Stimulating Habits To Avoid If You Want A Good Night's Sleep

The old adage "you snooze, you lose" might be appropriate for grabbing the last break room donut at work. But this snarky quip couldn't be further from the truth for the hundreds of millions of people who suffer from sleeplessness every night. For these sleep-deprived individuals, the actual loss comes from lying in bed, staring at the ceiling until the wee hours of the morning, for the umpteenth time that week.


Indeed, sleep can be elusive for several reasons, some of which are easier to remedy than others. While medications and other forms of therapy might prove beneficial for some, this isn't the case for everyone. Whether you consider yourself an insomniac or recent life events have made it a bit harder to doze off into dreamland, there's a chance some of your daily habits might be to blame.

Sleep solutions often focus on the act of sleeping itself — medications to take, tools to utilize, or breathing exercises to do immediately before bedtime. However, these stimulating habits could damage your sleep hygiene long before slipping under the covers.
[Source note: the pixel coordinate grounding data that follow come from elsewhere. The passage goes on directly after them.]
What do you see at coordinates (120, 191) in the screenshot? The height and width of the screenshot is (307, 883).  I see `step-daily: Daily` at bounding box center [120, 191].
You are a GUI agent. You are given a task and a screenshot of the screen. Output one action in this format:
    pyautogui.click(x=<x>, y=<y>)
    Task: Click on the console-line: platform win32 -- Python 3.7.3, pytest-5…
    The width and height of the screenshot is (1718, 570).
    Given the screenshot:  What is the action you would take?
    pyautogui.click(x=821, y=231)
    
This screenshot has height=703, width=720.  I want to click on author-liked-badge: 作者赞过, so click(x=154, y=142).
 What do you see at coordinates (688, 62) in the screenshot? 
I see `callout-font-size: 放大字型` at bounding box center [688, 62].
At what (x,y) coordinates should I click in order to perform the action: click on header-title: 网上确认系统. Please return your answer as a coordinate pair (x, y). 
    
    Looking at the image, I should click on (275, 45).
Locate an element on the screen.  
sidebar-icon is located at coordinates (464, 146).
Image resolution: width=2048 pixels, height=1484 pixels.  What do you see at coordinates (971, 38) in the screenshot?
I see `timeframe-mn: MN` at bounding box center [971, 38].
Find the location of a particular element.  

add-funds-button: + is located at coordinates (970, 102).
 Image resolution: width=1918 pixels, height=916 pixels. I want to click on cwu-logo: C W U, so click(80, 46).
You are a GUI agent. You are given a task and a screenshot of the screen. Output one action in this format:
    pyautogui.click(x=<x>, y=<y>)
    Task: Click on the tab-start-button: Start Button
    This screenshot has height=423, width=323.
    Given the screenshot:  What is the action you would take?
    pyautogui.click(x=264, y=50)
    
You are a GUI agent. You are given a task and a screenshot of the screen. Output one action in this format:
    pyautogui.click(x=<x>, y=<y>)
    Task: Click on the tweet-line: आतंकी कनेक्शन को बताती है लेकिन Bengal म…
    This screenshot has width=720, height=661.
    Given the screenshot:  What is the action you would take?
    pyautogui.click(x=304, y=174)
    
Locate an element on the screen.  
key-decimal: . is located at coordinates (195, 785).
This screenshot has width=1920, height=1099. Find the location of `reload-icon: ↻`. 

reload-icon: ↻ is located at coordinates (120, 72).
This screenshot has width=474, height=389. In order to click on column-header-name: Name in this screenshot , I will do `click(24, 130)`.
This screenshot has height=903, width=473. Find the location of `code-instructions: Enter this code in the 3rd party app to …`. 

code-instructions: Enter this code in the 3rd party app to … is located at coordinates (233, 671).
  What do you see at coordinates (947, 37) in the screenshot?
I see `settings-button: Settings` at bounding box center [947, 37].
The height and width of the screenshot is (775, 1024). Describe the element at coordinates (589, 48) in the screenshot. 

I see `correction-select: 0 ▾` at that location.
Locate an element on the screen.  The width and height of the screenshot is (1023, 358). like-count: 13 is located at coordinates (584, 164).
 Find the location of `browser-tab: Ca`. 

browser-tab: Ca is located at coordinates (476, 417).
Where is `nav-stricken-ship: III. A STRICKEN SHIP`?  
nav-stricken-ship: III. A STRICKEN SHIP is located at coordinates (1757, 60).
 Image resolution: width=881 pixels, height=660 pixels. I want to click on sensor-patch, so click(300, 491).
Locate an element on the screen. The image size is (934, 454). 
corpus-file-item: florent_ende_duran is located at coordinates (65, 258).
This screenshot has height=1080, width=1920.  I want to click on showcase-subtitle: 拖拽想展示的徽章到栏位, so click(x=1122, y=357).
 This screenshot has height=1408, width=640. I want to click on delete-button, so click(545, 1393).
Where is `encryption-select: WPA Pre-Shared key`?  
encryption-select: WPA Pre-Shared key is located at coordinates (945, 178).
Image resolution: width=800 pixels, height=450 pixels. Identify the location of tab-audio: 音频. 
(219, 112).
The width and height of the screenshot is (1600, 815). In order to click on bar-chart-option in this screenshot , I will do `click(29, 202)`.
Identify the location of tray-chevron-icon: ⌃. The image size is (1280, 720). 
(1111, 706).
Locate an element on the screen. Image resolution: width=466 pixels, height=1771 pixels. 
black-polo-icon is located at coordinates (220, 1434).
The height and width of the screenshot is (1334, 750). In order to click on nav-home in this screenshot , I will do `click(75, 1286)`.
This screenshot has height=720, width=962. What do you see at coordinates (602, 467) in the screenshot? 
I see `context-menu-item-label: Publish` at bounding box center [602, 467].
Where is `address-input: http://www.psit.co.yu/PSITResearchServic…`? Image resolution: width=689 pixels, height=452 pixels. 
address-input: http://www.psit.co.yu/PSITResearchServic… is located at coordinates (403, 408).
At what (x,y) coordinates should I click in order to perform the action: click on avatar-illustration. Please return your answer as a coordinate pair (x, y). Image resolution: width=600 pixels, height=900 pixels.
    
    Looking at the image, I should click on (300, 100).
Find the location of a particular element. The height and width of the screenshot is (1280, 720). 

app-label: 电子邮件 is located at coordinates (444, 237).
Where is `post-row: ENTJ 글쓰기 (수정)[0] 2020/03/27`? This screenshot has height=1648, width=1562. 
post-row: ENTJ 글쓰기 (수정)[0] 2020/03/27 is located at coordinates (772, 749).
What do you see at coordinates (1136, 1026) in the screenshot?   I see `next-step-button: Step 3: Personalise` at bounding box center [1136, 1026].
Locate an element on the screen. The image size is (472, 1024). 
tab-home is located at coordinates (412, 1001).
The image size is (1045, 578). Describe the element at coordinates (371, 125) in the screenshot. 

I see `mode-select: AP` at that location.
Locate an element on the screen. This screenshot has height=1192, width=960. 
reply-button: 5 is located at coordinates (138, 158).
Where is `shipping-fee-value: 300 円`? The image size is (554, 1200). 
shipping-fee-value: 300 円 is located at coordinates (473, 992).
Elevating your body heat and heart rate

It's not unreasonable to assume exercise before bed could help tucker the body out and make it more susceptible to sleep. Still, scientific evidence suggests that how you exercise is critical. Per John Hopkins Medicine, high-intensity cardio activity releases endorphins and raises core body temperature, making it more difficult for the brain to get into sleep mode.


Alternatively, low-intensity exercise like yoga, gentle movement, or even taking on a few household chores at a steady pace can help satiate your body's need for activity without sacrificing your sleep schedule. 

If you enjoy steaming hot showers or baths, you might also want to rethink when you partake in your hygiene rituals. Like high-intensity exercise, a too-hot shower can elevate the body's temperature, signaling your brain to stay awake longer. This can be avoided by taking lukewarm showers or baths, or you can shower in the morning or a few hours before bed.

Consuming the wrong late-night snacks

While some studies and diets suggest snacking late at night is harmful no matter what you consume, let the person who hasn't reached for something to munch on after dinner throw the first stone, right? After all, lying in bed with a rumbling stomach won't help you fall asleep any faster. So, it's important to choose the right bedtime snacks that won't disturb your natural sleep cycle. 


A 2016 study published in the Journal of Clinical Sleep Medicine found a correlation between high saturated fat and sugar intake and shallower sleep. However, the authors mention more research needs to be done to prove diet management is an effective form of sleep therapy.

Nevertheless, it's generally a good rule of thumb to avoid highly caffeinated beverages, sugar, and high-saturated fatty foods like red meat, baked goods, and ice cream. For a more restful night's sleep, reach for herbal teas and high-fiber, low-saturated fatty foods like avocados, nuts, or fatty fish.

Binge-streaming, -scrolling, and -stimulating

Remember when your parents scolded you for staying up too late watching TV? As much as your inner child might have hated it, they weren't wrong. Smartphones, tablets, computers, TV monitors, and other common devices emit blue light, which a study published in the Journal of Biophotonics found to have the most negative effect on circadian rhythms, disaffecting the body's ability to sleep.


Blue light filtering glasses and night mode settings on electronic devices might help reduce the effect of blue light on your sleep schedule, but it's not just the color of your screen that's doing damage. When the brain is highly stimulated, it's harder for your body to doze off.

Thus, if you're struggling to fall asleep at night, binging your latest streaming obsession — or even reading a highly interesting book or magazine — can do more harm than good. If screen or reading time is a non-negotiable for your nighttime schedule, consider sticking with something a bit boring to avoid piquing your interest (and, in turn, wakefulness) too much. Happy snoozing!